内幸町のルンペン

西新橋交差点、三田線内幸町近くのフォルクスの横に、昔閉じた喫茶店らしき場所があり、いつもそのシャッターの前には腰を折り曲げながらじっと同じ場所に立ち続けるルンペンがいた。いた、と過去形なのはこの間ふとそこへ行くと花が手向けられていたからだ。彼はもうこの世から居なくなってしまった。
彼に気付いたのは夏頃。近くの得意先へ毎日通う事になり、新橋駅方面から西新橋へ歩いて行くと悪臭が漂ってくるのだ。そこを通るには常に呼吸を止めなければいけない。何か壊死した様な臭いが漂っていた。
ただ、不思議な事に近くの店も、閉じた店の所有者も何も言わない。またはいくら言ってもそこに戻ってくるのか。真夏のくだらない暑さも、気付けば木枯らしとともに冬となり、街の騒めきとともに年が明け、2月になってもそこに立ち続けていた。

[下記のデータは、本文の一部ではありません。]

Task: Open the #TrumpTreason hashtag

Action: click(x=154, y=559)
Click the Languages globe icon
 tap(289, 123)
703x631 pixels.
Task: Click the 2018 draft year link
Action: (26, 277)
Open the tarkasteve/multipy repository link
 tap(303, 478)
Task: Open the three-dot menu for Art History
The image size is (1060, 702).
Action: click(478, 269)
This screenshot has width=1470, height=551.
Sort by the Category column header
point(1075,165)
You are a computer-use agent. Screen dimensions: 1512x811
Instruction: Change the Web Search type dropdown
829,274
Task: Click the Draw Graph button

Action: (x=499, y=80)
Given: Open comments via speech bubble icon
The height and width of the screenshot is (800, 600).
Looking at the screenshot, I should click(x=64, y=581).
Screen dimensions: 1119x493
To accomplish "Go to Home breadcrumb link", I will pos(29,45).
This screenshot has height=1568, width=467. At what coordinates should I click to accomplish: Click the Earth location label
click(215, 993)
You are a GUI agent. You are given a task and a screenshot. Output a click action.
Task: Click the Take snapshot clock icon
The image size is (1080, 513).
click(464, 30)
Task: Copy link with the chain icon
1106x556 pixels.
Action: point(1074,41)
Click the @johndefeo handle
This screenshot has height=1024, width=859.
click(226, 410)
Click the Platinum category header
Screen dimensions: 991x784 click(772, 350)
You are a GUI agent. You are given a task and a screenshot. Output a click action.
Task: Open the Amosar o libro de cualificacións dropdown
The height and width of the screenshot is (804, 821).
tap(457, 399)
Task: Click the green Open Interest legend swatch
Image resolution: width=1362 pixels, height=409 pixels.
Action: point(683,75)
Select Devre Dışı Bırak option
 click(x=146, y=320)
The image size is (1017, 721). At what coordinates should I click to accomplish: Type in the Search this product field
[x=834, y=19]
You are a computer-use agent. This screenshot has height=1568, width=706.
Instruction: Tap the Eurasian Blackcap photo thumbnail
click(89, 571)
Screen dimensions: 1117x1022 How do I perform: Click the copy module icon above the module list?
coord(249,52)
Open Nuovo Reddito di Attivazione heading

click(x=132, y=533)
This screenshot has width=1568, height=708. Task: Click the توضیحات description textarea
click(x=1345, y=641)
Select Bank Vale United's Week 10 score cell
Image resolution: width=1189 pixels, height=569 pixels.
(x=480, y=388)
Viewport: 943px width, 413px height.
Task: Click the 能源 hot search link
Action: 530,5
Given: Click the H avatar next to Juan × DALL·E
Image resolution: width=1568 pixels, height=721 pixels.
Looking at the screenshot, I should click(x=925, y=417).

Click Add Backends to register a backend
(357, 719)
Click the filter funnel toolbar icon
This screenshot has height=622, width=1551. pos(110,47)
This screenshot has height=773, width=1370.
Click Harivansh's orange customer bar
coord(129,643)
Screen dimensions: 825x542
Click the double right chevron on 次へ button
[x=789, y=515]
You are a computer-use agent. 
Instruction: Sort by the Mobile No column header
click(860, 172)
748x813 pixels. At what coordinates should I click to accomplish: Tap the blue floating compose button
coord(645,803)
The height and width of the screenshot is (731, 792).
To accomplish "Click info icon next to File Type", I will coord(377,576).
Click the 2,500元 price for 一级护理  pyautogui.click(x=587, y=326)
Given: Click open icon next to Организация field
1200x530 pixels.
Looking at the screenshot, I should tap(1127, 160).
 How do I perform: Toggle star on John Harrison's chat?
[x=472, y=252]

腰を折り曲げる、と書いたがどちらかと言うと背中から曲がっていた。病気だったのだろうか。逆U字に立ちながら、そこを行き交う何万の人を、その足音だけ聞いていたのだ。いつしかその逆U字が当たり前のオブジェのような、永遠に続く光景に思えて、息を止めるのもそれは必然の、単なるリズムなのだと思って過ごしていたが、ふと、その沢山手向けられた花々や、置かれているタバコ、ジュース。それらを見ると涙が流れてきて、その日はそのまま街で1人で飲んだ。毎日に入り込んで、そこを支配し、ふといなくなると言うこと。全ては永遠ではないのだった。